→ Document excerpt
● ● ● ● ●
# SageMaker JumpStart Foundation Models - HuggingFace Text2Text Generation

---
Welcome to Amazon [SageMaker JumpStart](https://docs.aws.amazon.com/sagemaker/latest/dg/studio-jumpstart.html)! You can use SageMaker JumpStart to solve many Machine Learning tasks through one-click in SageMaker Studio, or through [SageMaker Python SDK](https://sagemaker.readthedocs.io/en/stable/overview.html#use-prebuilt-models-with-sagemaker-jumpstart).


In this demo notebook, we demonstrate how to use the SageMaker Python SDK for deploying Foundation Models as an endpoint and use them for various NLP tasks. The Foundation models perform **Text2Text Generation**. It takes a prompting text as an input, and returns the text generated by the model according to the prompt.

Here, we show how to use the state-of-the-art pre-trained **[FLAN T5 models](https://huggingface.co/docs/transformers/model_doc/flan-t5)** and **[FLAN UL2](https://huggingface.co/google/flan-ul2)** for Text2Text Generation in the following tasks. You can directly use FLAN-T5 model for many NLP tasks, without fine-tuning the model.
● ● ● ● ●
→ Problem statement
Can you resume the SageMaker JumpStart notebook introduction from the point where it stops? The material that comes next has no connection to the SageMaker JumpStart notebook introduction.

→ Information supplied
● ● ● ● ●
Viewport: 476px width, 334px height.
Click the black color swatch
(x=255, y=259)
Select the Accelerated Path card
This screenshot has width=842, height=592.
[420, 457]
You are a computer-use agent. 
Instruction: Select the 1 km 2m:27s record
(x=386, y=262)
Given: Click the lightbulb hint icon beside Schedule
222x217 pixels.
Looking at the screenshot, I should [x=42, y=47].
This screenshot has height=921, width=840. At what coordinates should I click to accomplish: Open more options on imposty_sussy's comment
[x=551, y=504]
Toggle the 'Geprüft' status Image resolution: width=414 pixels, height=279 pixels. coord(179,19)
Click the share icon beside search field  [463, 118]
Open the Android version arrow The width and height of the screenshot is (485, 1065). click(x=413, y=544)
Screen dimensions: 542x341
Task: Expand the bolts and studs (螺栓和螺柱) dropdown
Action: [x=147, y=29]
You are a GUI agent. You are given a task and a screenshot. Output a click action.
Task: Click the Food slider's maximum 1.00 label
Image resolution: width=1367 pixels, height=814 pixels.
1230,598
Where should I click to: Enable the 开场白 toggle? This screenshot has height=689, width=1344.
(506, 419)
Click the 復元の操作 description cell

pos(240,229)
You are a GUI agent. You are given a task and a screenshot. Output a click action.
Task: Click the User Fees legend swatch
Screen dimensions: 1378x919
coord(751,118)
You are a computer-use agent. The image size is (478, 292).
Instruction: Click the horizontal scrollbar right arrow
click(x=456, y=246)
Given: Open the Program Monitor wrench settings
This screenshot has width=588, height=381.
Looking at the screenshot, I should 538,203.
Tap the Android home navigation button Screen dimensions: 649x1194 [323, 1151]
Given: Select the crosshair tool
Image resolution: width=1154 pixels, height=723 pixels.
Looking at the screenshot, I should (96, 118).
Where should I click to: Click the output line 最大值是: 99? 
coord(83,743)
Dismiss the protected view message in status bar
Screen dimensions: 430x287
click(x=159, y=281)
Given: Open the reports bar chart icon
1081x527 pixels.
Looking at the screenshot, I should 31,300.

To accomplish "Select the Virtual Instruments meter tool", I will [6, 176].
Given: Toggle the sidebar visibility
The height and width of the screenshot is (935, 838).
● ● ● ● ●
→ Exercise result
* Text summarization
* Common sense reasoning / natural language inference
* Question and answering
* Sentence / sentiment classification
* Translation
* Pronoun resolution

---

1. [Set Up](#1.-Set-Up)
2. [Select a model](#2.-Select-a-model)
3. [Retrieve Artifacts & Deploy an Endpoint](#3.-Retrieve-Artifacts-&-Deploy-an-Endpoint)
4. [Query endpoint and parse response](#4.-Query-endpoint-and-parse-response)
5. [Advanced features: How to use various parameters to control the generated text](#5.-Advanced-features:-How-to-use-various-advanced-parameters-to-control-the-generated-text)
6. [Advanced features: How to use prompts engineering to solve different tasks](#6.-Advacned-features:-How-to-use-prompts-engineering-to-solve-different-tasks)
5. [Clean up the endpoint](#5.-Clean-up-the-endpoint)

Note: This notebook was tested on ml.t3.medium instance in Amazon SageMaker Studio with Python 3 (Data Science) kernel and in Amazon SageMaker Notebook instance with conda_python3 kernel.

### 1. Set Up

---
Before executing the notebook, there are some initial steps required for set up.

---

In [None]:
%%capture
## CODE CELL 1 ##
!pip install --upgrade pip --quiet
!pip install --upgrade sagemaker --quiet

#### Permissions and environment variables

---
To host on Amazon SageMaker, we need to set up and authenticate the use of AWS services. Here, we use the execution role associated with the current notebook as the AWS account role with SageMaker access.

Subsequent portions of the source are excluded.